### Supplied information ###

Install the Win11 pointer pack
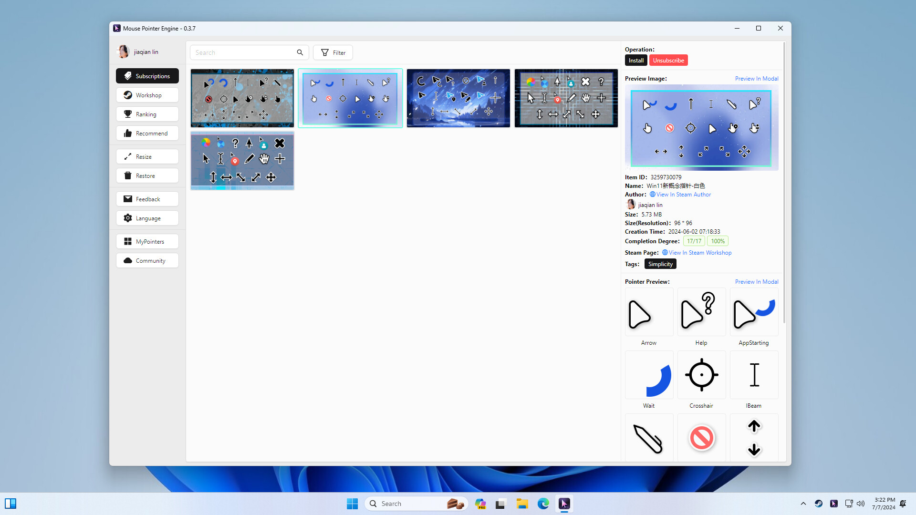Image resolution: width=916 pixels, height=515 pixels. [636, 60]
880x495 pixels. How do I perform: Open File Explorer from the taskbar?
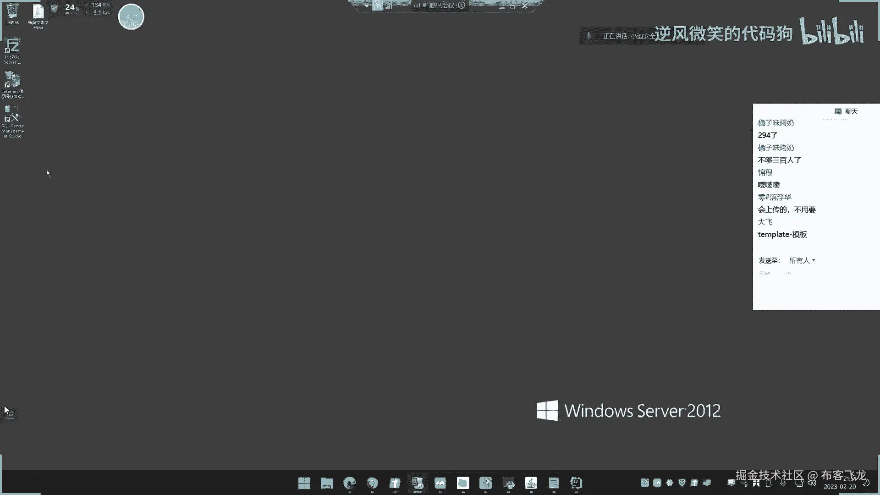click(327, 483)
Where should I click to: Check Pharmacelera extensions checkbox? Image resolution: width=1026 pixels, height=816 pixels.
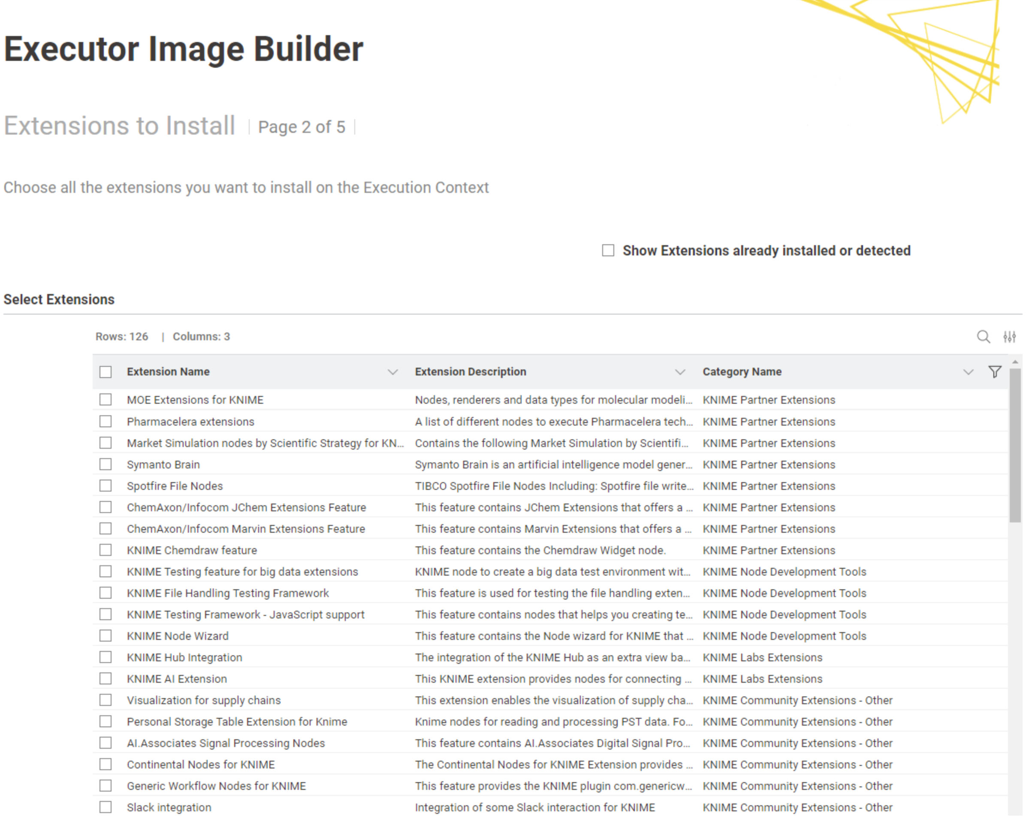[x=106, y=421]
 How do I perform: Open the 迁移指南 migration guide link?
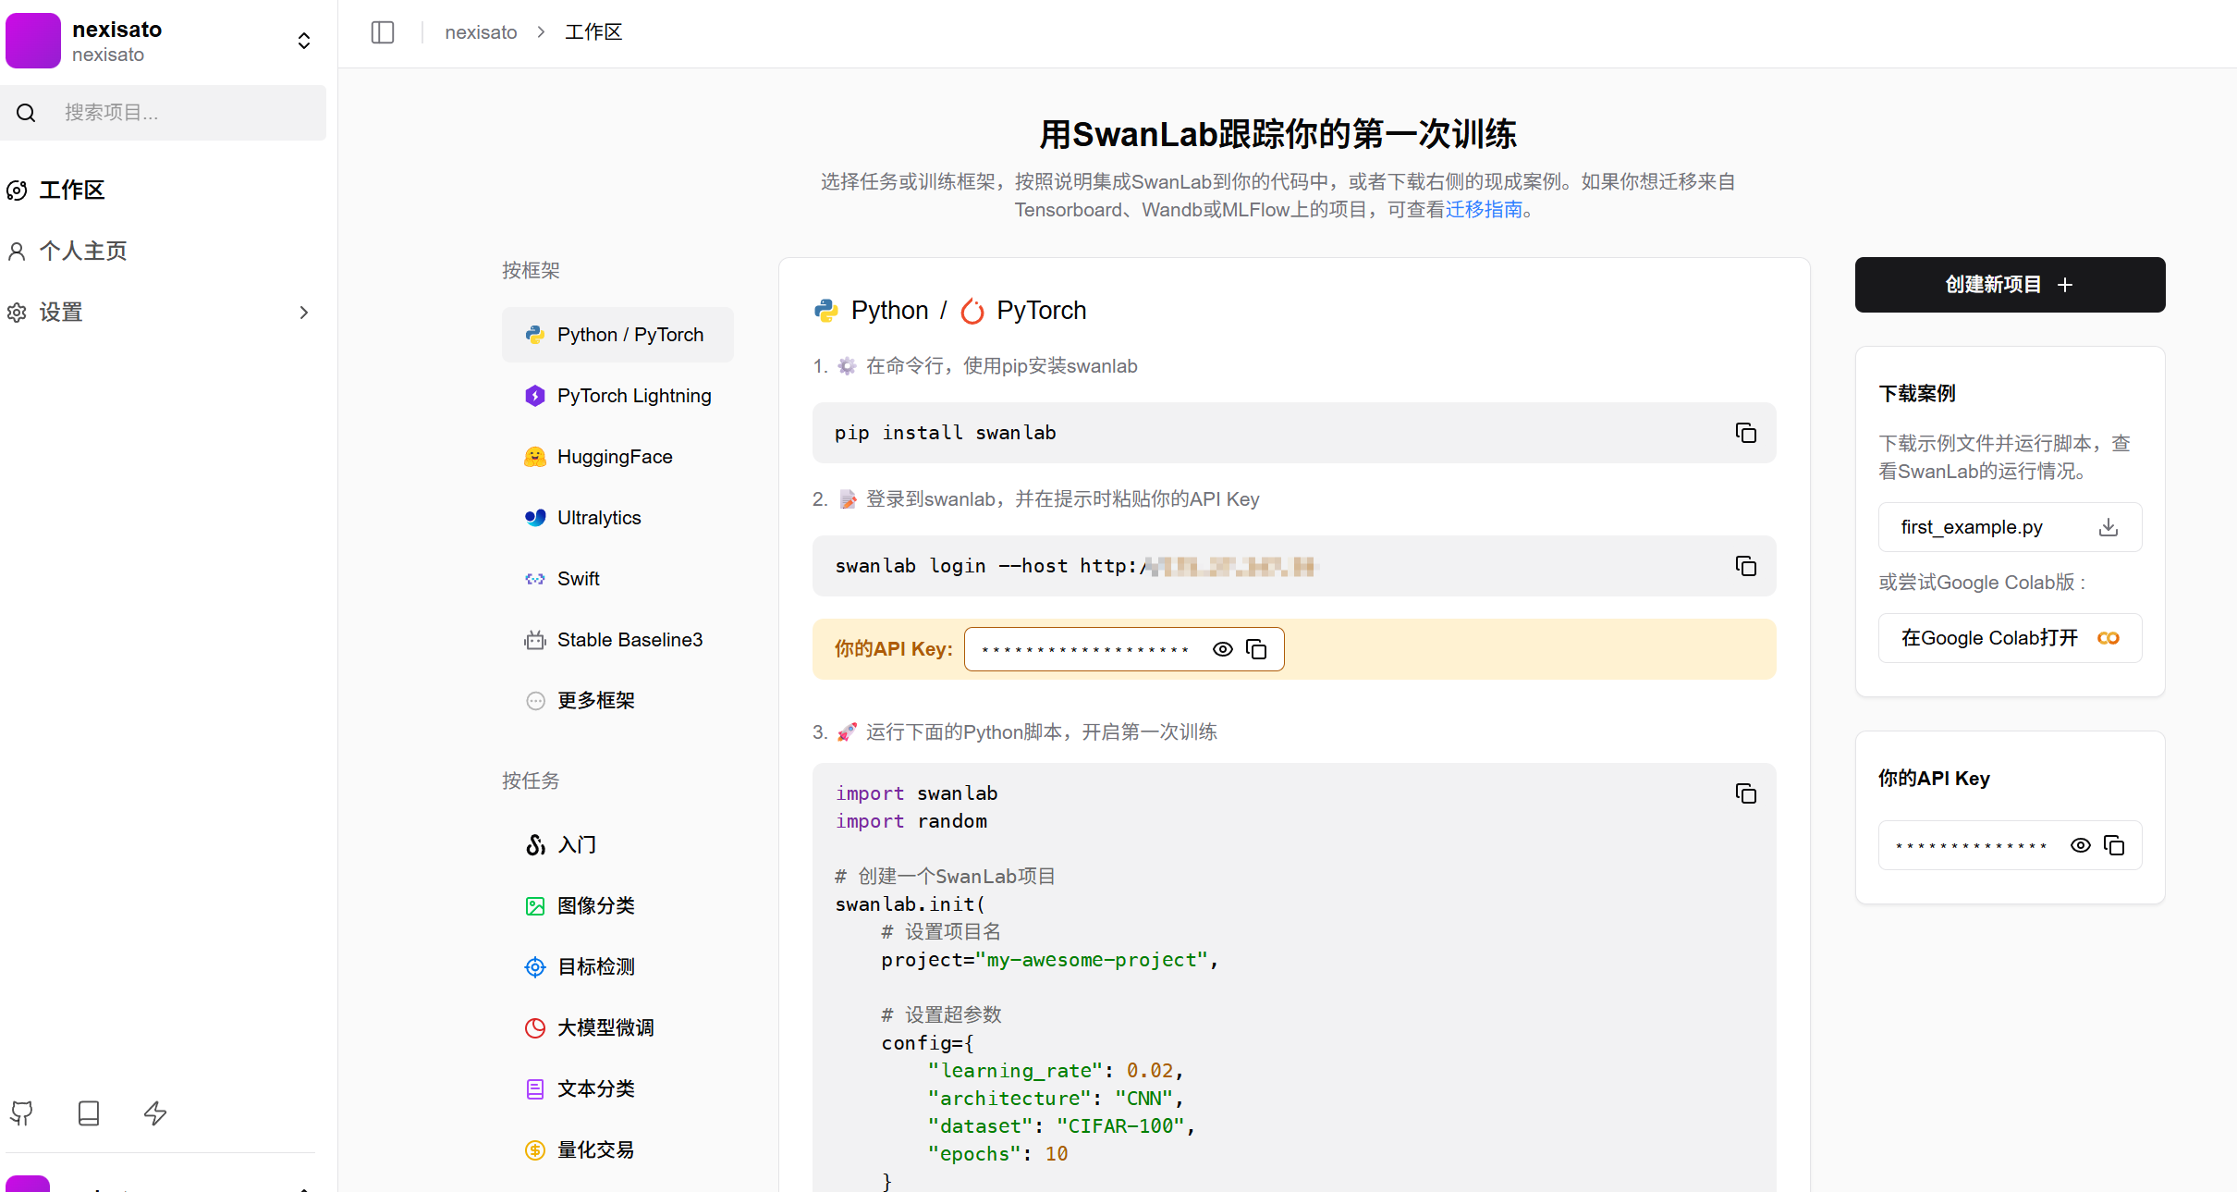tap(1483, 210)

###

● **What is required**: From the line that contains "880x495 pixels. How" through the last line of the listing, copy each line exactly; both end lines stay in, and pictures stay out.

● **Expected output**:
880x495 pixels. How do I perform: Open File Explorer from the taskbar?
click(327, 483)
Where should I click to: Check Pharmacelera extensions checkbox? Image resolution: width=1026 pixels, height=816 pixels.
[x=106, y=421]
 How do I perform: Open the 迁移指南 migration guide link?
tap(1483, 210)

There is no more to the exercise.